- _PROBLEM TO WORK ON_: Please list every line in the items below that contains the word "link", copying each one in full.

++++++++++++++++++++

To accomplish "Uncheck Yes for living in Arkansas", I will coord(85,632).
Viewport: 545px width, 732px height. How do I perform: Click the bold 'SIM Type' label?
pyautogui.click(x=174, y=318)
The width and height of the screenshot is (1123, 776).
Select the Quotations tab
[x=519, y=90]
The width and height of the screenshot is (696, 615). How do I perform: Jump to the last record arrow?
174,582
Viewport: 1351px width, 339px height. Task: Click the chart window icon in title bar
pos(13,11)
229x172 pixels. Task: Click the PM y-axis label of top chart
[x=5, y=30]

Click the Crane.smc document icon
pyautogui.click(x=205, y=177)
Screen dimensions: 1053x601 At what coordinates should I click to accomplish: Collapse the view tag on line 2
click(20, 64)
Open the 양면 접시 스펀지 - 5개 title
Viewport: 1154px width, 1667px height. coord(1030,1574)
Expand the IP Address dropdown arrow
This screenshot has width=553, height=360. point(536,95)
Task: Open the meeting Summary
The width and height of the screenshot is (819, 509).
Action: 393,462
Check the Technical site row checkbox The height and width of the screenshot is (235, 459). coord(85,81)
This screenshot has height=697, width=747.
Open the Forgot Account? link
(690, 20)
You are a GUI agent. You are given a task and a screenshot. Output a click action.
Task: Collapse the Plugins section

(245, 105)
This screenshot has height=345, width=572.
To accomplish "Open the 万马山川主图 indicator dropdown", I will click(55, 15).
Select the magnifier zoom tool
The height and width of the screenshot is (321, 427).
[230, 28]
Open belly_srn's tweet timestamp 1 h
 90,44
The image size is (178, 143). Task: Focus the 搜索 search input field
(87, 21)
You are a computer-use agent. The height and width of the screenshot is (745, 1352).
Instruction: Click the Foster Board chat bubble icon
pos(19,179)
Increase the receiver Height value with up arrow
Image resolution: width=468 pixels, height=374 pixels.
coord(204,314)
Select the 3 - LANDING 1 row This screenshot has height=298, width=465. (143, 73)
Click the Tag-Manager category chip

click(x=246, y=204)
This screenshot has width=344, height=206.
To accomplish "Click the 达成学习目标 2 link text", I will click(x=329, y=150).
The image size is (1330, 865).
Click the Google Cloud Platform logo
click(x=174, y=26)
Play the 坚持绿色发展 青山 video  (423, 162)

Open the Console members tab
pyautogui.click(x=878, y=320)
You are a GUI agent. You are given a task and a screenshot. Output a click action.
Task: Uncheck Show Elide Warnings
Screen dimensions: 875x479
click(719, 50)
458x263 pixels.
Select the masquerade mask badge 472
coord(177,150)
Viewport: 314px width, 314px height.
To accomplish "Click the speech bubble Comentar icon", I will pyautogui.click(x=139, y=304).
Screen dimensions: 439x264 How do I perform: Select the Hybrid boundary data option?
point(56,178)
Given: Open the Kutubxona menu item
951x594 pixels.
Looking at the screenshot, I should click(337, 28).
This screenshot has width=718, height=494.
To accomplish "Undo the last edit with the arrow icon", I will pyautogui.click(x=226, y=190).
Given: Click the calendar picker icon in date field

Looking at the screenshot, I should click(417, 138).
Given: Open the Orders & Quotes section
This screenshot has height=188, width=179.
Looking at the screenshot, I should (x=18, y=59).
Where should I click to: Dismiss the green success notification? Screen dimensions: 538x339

++++++++++++++++++++

- _THE RESPONSE_:
Open the Forgot Account? link
To accomplish "Click the 达成学习目标 2 link text", I will click(x=329, y=150).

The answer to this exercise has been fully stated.